Scientific classification
- Kingdom: Animalia
- Phylum: Chordata
- Class: Aves
- Clade: Strisores
- Order: Apodiformes
- Family: Trochilidae
- Genus: Glaucis
- Species: G. dohrnii
- Binomial name: Glaucis dohrnii (Bourcier & Mulsant, 1852)
- Synonyms: Ramphodon dohrnii (Bourcier & Mulsant, 1852)

= Hook-billed hermit =

- Genus: Glaucis
- Species: dohrnii
- Authority: (Bourcier & Mulsant, 1852)
- Conservation status: VU
- Synonyms: Ramphodon dohrnii (Bourcier & Mulsant, 1852)

Species of hummingbird

The hook-billed hermit (Glaucis dohrnii) is a threatened species of hummingbird in the family Trochilidae. It is endemic to a small area of Brazil.

==Taxonomy and systematics==

The hook-billed hermit was for a time placed in genus Ramphodon, but morphological characteristics place it firmly in Glaucis. It is monotypic.

==Description==

The hook-billed hermit is 12 to 13 cm long. Males weigh 6 to 9 g and females 5.5 to 7 g. Its upperparts are greenish bronze and the underparts cinnamon. The face has a white supercilium and "moustache" and is otherwise dusky. The tail is metallic bronze with white-tipped outer feathers. Its bill is nearly straight. The sexes have essentially the same plumage though the female's underparts are somewhat paler than the male's.
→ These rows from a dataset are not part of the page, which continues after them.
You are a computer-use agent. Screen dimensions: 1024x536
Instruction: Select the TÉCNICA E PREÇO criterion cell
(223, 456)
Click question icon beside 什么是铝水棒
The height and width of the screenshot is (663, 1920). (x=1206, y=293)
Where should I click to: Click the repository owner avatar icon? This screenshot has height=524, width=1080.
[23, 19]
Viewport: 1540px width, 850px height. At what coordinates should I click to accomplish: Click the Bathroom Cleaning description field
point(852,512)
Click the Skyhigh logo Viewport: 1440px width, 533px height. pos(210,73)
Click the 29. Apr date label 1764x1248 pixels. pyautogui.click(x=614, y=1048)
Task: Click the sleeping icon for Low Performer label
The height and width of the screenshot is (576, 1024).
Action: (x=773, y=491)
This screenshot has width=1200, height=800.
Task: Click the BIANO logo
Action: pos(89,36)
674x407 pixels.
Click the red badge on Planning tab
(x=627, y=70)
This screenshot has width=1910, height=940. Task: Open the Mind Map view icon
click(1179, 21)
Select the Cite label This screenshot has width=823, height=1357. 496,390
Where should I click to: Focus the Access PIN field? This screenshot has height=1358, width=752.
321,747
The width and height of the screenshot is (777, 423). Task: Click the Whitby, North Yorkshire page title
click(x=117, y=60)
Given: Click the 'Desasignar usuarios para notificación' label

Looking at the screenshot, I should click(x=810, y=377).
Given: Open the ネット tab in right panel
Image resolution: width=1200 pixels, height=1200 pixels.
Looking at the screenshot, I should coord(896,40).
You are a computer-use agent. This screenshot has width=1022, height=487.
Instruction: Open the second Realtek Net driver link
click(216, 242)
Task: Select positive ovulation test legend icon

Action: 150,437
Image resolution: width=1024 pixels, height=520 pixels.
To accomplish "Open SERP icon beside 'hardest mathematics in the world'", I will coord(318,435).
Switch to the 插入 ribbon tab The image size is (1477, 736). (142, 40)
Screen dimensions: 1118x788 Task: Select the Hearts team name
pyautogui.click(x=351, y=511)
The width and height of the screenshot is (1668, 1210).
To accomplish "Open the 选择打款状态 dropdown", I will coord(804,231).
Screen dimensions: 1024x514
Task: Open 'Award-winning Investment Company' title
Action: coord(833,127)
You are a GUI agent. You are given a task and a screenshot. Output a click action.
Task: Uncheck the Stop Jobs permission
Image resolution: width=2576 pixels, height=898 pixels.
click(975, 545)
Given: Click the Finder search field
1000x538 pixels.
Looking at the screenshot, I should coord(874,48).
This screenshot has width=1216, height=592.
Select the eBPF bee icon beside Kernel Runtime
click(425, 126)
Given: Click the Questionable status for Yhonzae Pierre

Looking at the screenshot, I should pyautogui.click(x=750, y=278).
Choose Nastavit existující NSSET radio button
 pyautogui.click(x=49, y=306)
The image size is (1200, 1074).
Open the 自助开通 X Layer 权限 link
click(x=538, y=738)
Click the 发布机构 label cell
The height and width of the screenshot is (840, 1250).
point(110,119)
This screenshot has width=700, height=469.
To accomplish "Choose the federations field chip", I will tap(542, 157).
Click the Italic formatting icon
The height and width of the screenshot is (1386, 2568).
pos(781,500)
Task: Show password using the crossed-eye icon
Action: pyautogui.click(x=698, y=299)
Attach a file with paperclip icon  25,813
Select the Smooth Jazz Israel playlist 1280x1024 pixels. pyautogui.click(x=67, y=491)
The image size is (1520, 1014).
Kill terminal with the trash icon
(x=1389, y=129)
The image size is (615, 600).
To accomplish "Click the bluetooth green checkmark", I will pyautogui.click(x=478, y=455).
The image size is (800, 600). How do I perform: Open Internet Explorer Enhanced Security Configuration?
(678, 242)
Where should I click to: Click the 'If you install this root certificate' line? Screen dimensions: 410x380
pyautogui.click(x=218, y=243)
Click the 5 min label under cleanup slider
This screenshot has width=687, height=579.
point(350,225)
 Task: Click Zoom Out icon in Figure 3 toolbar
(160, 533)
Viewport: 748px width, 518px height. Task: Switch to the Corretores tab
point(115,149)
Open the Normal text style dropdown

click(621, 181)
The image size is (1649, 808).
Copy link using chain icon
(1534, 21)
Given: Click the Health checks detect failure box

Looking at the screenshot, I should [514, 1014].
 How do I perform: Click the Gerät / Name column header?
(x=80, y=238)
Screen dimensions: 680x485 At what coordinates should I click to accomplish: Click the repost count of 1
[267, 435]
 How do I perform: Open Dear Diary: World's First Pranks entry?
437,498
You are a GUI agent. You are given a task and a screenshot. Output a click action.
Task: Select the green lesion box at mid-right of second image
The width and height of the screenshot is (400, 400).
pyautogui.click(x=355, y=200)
==Distribution and habitat==

The hook-billed hermit is found only at a few sites in the southeastern Brazilian states of Bahia and Espírito Santo in Neotropical realm forest climates. It probably formerly occurred in Minas Gerais and possibly Rio de Janeiro states, though in the latter it is known only from trade skins that might have originated elsewhere. It inhabits the understory of inland primary and littoral forests, usually along streams. It favors areas with abundant Heliconia plants. In elevation it ranges from sea level to 500 m.

==Behavior==
===Movement===

The hook-billed hermit is thought to be sedentary or a non migration period lifestyle. However, the few records from any one site make that determination difficult.

===Feeding===

Like other hermit hummingbirds, the hook-billed hermit is a "trap-line" feeder, visiting a circuit of flowering plants. It feeds on nectar at Heliconia and other plants and also on small arthropods, but details are lacking.

===Breeding===

The hook-billed hermit's breeding season is believed to span from September to February. The nest is made from plant material and cobwebs under the tip of a long drooping leaf. Its clutch is two eggs.

===Vocalization===

The hook-billed hermit's song is described as similar to those of the rufous-breasted hermit (G. hirsutus), a "rapid 'seep-seep-seep'", and the saw-billed hermit (Ramphodon naevius), "a descending series...of 'seee' notes."

==Status==

The IUCN originally assessed the hook-billed hermit in 1988 as Threatened, then in 1994 as Critically Endangered, then in 2000 as Endangered, and in 2021 as Vulnerable. Its small range has undergone massive deforestation and what remains is fragmented. Its population is estimated at under 10,000 mature individuals and is believed to be decreasing. It may now only occur only in a few reserves and national parks in Bahia and one in Espírito Santo.